§ Records for processing:
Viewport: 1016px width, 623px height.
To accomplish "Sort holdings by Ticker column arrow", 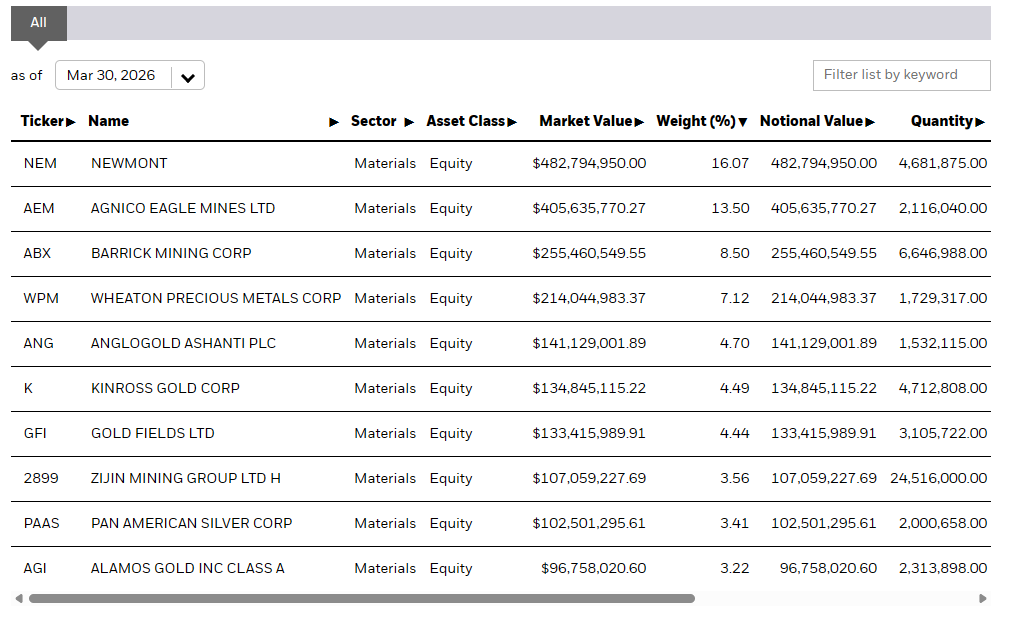I will coord(71,122).
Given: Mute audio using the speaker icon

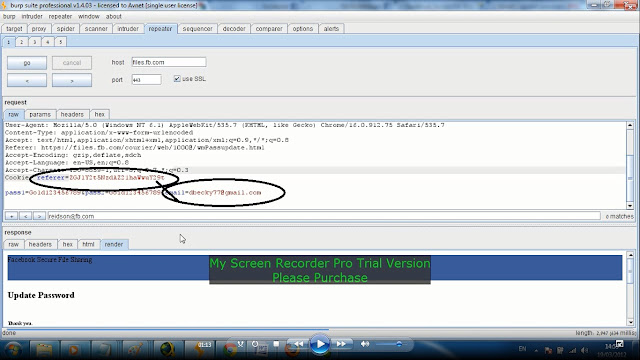Looking at the screenshot, I should [364, 344].
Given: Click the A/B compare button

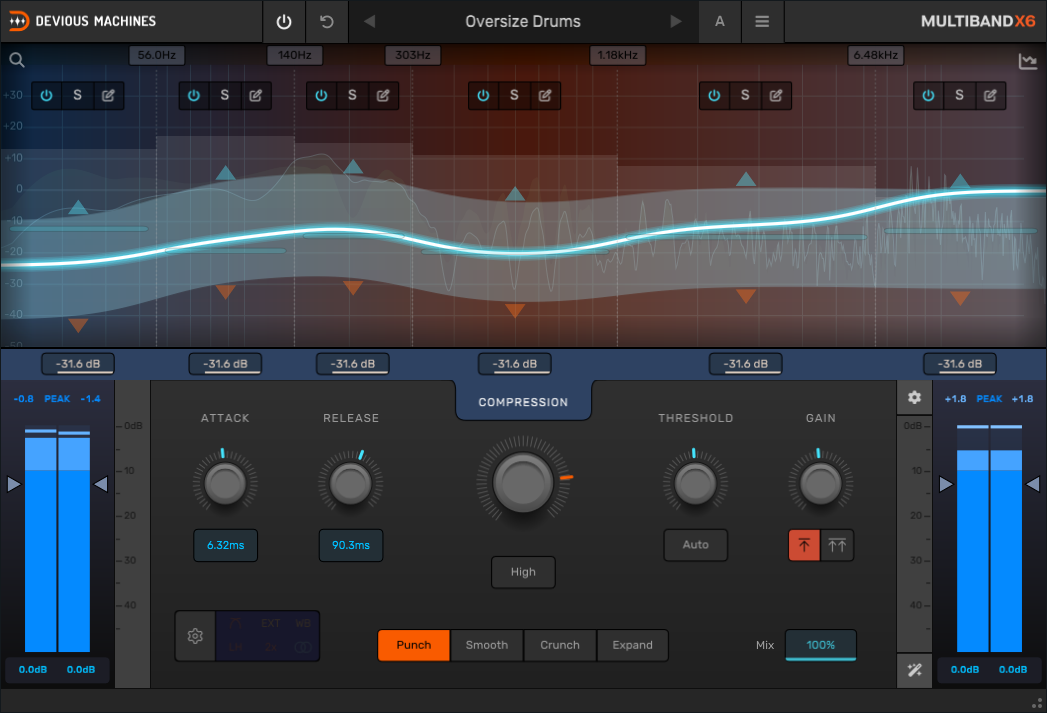Looking at the screenshot, I should (x=719, y=21).
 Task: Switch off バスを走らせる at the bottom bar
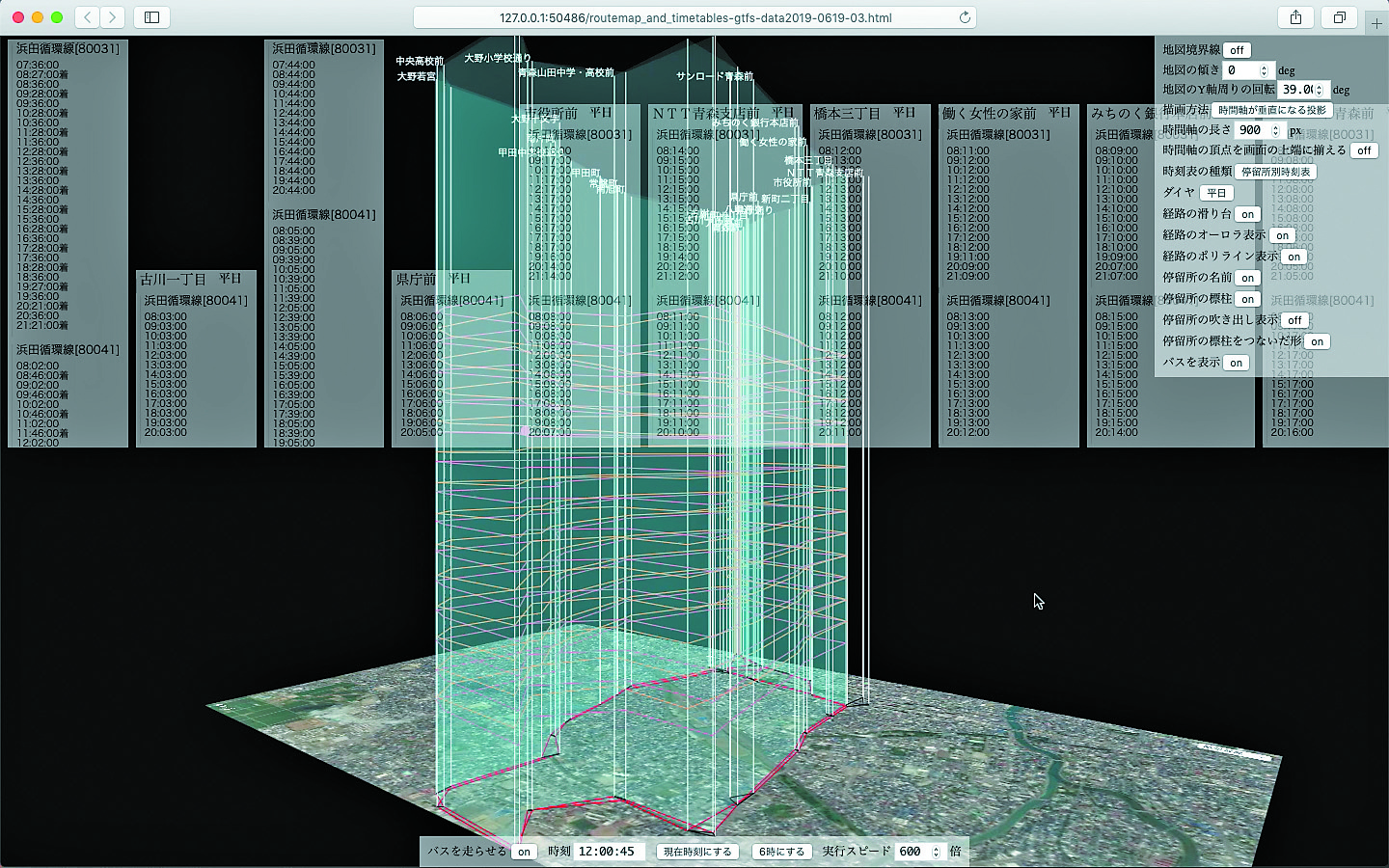coord(524,852)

§ Exercise objective: Beginning with the line holding "Given: Mute audio using the speaker icon", copy each line exactly through the end of the records above, and leave every picture out.

§ Problem solution:
Given: Mute audio using the speaker icon

Looking at the screenshot, I should [364, 344].
Given: Click the A/B compare button

Looking at the screenshot, I should (x=719, y=21).
 Task: Switch off バスを走らせる at the bottom bar
coord(524,852)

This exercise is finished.